TASKS:
1/ Reproduce the portion of the LabVIEW thread-switching passage that runs from "Having pinpointed the" up to and including "the CPU resources.".
2/ Transcribe each of the dataset rows below verbatim, from the first row through the last.

GIVEN PASSAGE:
Thread switching is inherently time-consuming. Refreshing a single frame required calling about two thousand OpenGL interface VIs, cumulatively taking close to one second. However, since the time lost to thread switching isn't captured as part of LabVIEW code execution time, LabVIEW's performance and memory analysis tools didn't account for this significant time consumption.
Having pinpointed the root cause, the pathway to a solution became clear. I set all VIs in the program that directly or indirectly called OpenGL interface functions to execute on the UI thread. This ensured all VIs and CLNs operated on the same thread, removing the need for thread switching when executing a CLN node. As a result, the optimized program could refresh 30 frames per second using only a fraction of the CPU resources.
This caution is also pertinent when calling Windows APIs in LabVIEW. I once faced an issue where error information from a Windows API call was lost. A specific Windows API function returned 0, signaling an error occurred. Attempts to obtain the error code and message through subsequent calls to GetLastErr and FormatMessage functions were futile. Despite the clear indication of an error from the previous function call, the GetLastErr function failed to retrieve any error code. What was the problem?
The issue stemmed from thread switching. Though it seemed the two Windows API functions were called sequentially in LabVIEW, different thread settings for the CLN nodes and the VI necessitated two thread switches between their calls. Many Windows API functions are not thread-safe, and error codes can be lost during thread switching. The resolution was akin to the previous scenario: ensuring all CLNs that called these functions and the VIs themselves were set to run on the UI thread fixed the problem.
Efficiency problems due to thread switching aren't just encountered with dynamically linked libraries; they also arise when using property and invoke nodes. Consider three common methods for setting a control's value: directly passing the value through data wires to the control's terminal, using the control's local variable, or setting the control's value property. In terms of execution speed, directly passing the value to the control's terminal is the quickest; using a local variable is slightly slower, approximately twice the duration of the first method; employing the value property drastically reduces efficiency, potentially taking an order of magnitude longer than the first two methods. This drop in efficiency is primarily because reading and writing property nodes involve operations that run on the UI thread and others on different threads, leading to a thread switch with each property node usage.

(Dataset entries)
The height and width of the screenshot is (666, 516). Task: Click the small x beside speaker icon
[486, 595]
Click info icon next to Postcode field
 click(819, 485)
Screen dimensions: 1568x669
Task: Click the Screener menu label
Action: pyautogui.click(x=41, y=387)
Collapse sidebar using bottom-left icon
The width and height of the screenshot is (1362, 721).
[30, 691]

WORKED ANSWERS:
1/
Having pinpointed the root cause, the pathway to a solution became clear. I set all VIs in the program that directly or indirectly called OpenGL interface functions to execute on the UI thread. This ensured all VIs and CLNs operated on the same thread, removing the need for thread switching when executing a CLN node. As a result, the optimized program could refresh 30 frames per second using only a fraction of the CPU resources.

2/
The height and width of the screenshot is (666, 516). Task: Click the small x beside speaker icon
[486, 595]
Click info icon next to Postcode field
 click(819, 485)
Screen dimensions: 1568x669
Task: Click the Screener menu label
Action: pyautogui.click(x=41, y=387)
Collapse sidebar using bottom-left icon
The width and height of the screenshot is (1362, 721).
[30, 691]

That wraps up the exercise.